| What this task involves |
Answer these questions from the Brussels Playbook text:
(a) Who briefed EU ambassadors over the weekend about the plans for the 10th sanctions package?
(b) Which bank, described as Russia's largest private bank, is among the four Russian banks facing new financial sanctions?
(c) About how many entities and people do the new listings cover?

| Supplied passage |
Brussels Playbook: New Russia sanctions — Winter forecast — Breeding unicorns



EU CONCOCTS NEW PENALTIES PACKAGE: While you were enjoying some days off — and/or recovering from the EUCO summit — EU ambassadors were briefed in small groups over the weekend by Ursula von der Leyen’s chief of staff Björn Seibert about the plans for the 10th sanctions package against Russia.

Playbook spoke to officials and diplomats about what’s in the latest package, which national experts and ambassadors will discuss this week. Here’s what they say is in it:

New financial sanctions: Against four Russian banks including Russia’s largest private bank, Alfa bank, founded by Russian-Israeli billionaire Mikhail Fridman.

A ban on Russian nationals serving on boards of critical infrastructure companies in the EU, such as electricity grids or gas providers.

New listings of some 130 entities and people, proposed by Poland, Baltic countries, Germany, France and others. These include Russian military leaders, officials installed by Russia in the occupied territories in Ukraine, journalists working for Russian state media and propaganda such as Russia Today, as well as companies and individuals in other countries with links to Russia’s war effort or the Wagner mercenary group — namely in Mali and Iran, which is accused of selling drones and components to Russia’s military.

| Source data |
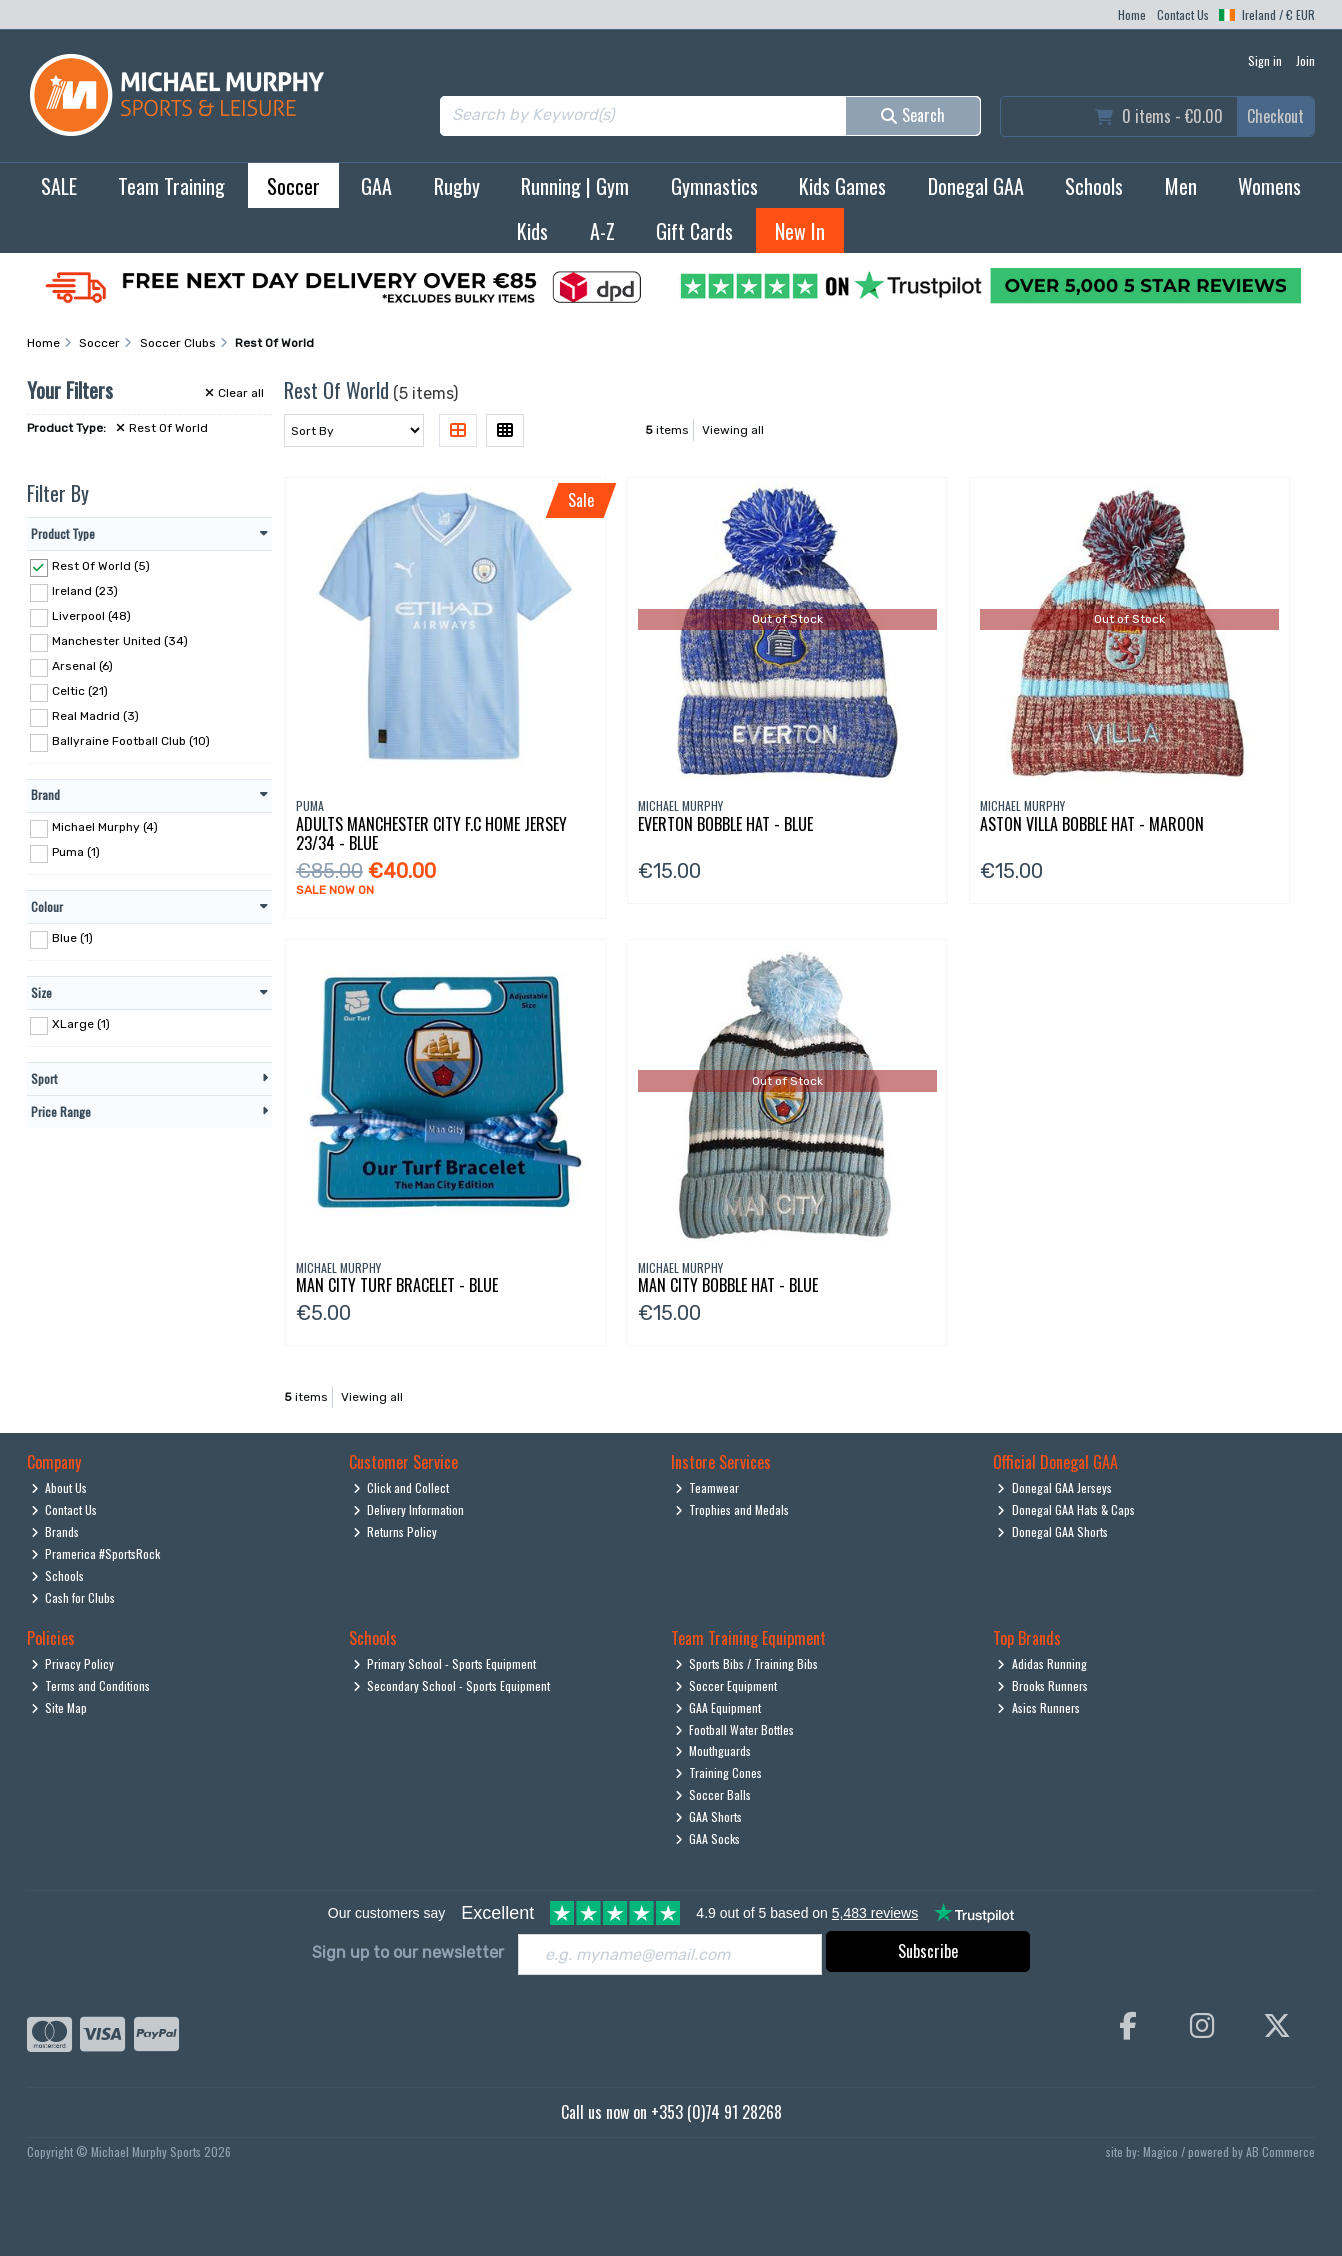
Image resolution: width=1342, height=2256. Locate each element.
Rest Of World (162, 428)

| Exercise output |
(a) Björn Seibert, Ursula von der Leyen's chief of staff.
(b) Alfa bank.
(c) Some 130.